Only the count is expected: the number of lines below that contain "link".

*** Opening of Task data ***

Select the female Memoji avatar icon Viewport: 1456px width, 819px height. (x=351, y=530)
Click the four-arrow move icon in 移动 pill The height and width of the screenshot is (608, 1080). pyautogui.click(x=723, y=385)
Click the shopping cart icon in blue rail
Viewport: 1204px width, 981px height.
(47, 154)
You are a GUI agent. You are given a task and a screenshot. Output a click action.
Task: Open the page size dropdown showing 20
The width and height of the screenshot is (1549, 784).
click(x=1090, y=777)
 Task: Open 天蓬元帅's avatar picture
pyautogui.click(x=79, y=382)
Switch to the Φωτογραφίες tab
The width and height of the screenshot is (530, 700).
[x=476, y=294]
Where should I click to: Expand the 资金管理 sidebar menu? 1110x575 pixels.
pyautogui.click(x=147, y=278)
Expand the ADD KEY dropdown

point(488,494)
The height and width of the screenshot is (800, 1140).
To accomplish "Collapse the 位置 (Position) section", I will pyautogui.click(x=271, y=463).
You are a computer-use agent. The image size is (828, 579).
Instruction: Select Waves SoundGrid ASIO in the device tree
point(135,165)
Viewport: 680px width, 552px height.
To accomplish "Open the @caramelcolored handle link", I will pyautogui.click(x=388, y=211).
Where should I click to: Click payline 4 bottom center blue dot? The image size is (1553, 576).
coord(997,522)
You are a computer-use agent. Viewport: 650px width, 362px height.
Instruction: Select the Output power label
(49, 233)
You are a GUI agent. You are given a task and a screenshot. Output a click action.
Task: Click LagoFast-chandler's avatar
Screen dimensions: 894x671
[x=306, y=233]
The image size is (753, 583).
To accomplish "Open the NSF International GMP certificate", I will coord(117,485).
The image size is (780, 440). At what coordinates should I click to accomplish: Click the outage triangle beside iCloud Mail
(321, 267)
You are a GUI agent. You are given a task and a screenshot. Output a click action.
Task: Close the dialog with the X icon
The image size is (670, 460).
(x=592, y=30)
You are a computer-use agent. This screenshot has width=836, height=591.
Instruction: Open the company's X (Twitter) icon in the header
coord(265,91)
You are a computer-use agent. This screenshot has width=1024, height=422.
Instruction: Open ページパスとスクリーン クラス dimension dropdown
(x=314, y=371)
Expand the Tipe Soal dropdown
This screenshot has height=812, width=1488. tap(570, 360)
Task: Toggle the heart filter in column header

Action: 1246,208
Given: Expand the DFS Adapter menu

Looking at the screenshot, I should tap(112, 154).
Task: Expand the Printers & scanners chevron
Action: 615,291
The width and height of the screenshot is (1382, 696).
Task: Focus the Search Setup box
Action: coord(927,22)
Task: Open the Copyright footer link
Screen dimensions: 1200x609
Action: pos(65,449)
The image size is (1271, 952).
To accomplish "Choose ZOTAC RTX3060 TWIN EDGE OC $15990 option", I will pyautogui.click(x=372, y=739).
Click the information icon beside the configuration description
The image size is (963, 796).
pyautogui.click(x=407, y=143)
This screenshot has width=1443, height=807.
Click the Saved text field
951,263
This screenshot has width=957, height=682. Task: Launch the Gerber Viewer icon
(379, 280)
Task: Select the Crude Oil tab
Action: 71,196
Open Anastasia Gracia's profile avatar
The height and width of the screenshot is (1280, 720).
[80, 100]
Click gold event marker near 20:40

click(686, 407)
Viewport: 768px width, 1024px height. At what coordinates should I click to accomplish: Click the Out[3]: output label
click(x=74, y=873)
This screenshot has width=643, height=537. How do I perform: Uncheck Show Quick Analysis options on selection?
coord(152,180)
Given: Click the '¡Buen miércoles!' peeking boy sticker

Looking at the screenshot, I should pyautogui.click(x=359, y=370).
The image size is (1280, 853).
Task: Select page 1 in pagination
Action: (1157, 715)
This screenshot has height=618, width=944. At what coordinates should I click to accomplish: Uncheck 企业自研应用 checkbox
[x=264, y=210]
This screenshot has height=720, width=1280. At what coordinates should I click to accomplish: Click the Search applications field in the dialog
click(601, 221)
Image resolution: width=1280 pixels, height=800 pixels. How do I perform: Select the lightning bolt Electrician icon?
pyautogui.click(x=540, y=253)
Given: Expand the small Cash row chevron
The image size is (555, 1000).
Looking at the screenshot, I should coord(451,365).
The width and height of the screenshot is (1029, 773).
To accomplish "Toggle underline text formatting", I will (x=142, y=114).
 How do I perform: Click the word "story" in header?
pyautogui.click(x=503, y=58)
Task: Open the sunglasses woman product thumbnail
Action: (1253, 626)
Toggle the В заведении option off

*** Close of Task data ***

▸ **Solution**
2